* [Estratto della fonte]:
§ §

Le condizioni di vita piú umane le raggiungiamo quando riconosciamo i valori supremi e Dio che ne é la sorgente e il termine.  Questo ci porta alla fede e all’unitá nella caritá, attorno al Padre comune che ci rende tutti fratelli.  Noi, come membri di un ente di ispirazione cristiana, speriamo che il nostro lavoro sia un piccolo segno della bontá del Signore.
Questi concetti ci hanno spinto a costruire un GSFEPP presente nei territori con promotori, educatori  e tecnici (55 aree di intervento), articolato in imprese sociali per il commercio equo e solidale, per l’approviggionamento di sementi, attrezzi e materiali vari, per le costruzioni civili e idrauliche (acquedotti e irrigazione), per la legalizzazione delle terre, per l’informatica, per la stampa, per la sostenibilitá ambientale: tutto questo animato da una grande scuola di formazione spirituale e tecnica che ogni anni aiuta a crescere circa 20’000 giovani e spesso finanziato da banCODESARROLLO.

§ §

* [Compito assegnato 1]: Restituisci il passo del brano compreso tra "Questi concetti ci" e "finanziato da banCODESARROLLO.", estremi inclusi.
* [Compito assegnato 2]: Indica quante righe contengono la stringa "button", distinguendo tra maiuscole e minuscole. Rispondi soltanto con il numero.
Il brano e le righe provengono da fonti diverse.

§ §

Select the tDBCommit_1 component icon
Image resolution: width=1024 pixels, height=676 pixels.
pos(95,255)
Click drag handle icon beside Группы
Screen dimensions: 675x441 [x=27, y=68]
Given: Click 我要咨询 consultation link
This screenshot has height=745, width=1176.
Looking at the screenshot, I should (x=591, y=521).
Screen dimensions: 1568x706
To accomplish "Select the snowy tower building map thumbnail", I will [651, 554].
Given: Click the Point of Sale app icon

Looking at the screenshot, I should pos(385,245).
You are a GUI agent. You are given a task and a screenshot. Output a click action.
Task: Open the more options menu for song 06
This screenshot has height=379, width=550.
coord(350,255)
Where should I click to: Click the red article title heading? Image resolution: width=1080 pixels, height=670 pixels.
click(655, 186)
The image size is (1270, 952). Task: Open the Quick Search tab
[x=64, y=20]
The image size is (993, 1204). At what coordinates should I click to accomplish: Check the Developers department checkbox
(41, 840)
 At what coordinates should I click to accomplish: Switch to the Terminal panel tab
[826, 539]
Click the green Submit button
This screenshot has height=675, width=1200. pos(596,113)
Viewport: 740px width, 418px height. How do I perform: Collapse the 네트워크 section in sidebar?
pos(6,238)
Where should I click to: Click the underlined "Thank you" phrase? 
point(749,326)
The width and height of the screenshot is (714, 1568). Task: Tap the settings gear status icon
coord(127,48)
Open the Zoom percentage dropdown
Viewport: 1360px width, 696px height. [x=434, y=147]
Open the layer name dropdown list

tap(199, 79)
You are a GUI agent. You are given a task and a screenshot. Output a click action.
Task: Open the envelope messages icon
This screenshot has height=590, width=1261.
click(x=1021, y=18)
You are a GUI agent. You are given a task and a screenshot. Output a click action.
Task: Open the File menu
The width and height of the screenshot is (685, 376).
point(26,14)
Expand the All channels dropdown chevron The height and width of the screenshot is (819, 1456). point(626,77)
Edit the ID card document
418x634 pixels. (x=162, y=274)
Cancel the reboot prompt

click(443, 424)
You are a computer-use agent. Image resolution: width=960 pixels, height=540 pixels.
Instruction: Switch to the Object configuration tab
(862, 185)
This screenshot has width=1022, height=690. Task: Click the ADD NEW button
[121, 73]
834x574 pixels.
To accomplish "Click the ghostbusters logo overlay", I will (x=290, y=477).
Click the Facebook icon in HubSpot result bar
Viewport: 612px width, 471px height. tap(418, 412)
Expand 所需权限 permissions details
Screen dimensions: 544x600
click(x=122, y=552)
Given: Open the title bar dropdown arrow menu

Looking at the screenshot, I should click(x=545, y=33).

§ §

* [Risultato esercizio 1]:
Questi concetti ci hanno spinto a costruire un GSFEPP presente nei territori con promotori, educatori  e tecnici (55 aree di intervento), articolato in imprese sociali per il commercio equo e solidale, per l’approviggionamento di sementi, attrezzi e materiali vari, per le costruzioni civili e idrauliche (acquedotti e irrigazione), per la legalizzazione delle terre, per l’informatica, per la stampa, per la sostenibilitá ambientale: tutto questo animato da una grande scuola di formazione spirituale e tecnica che ogni anni aiuta a crescere circa 20’000 giovani e spesso finanziato da banCODESARROLLO.

* [Risultato esercizio 2]: 2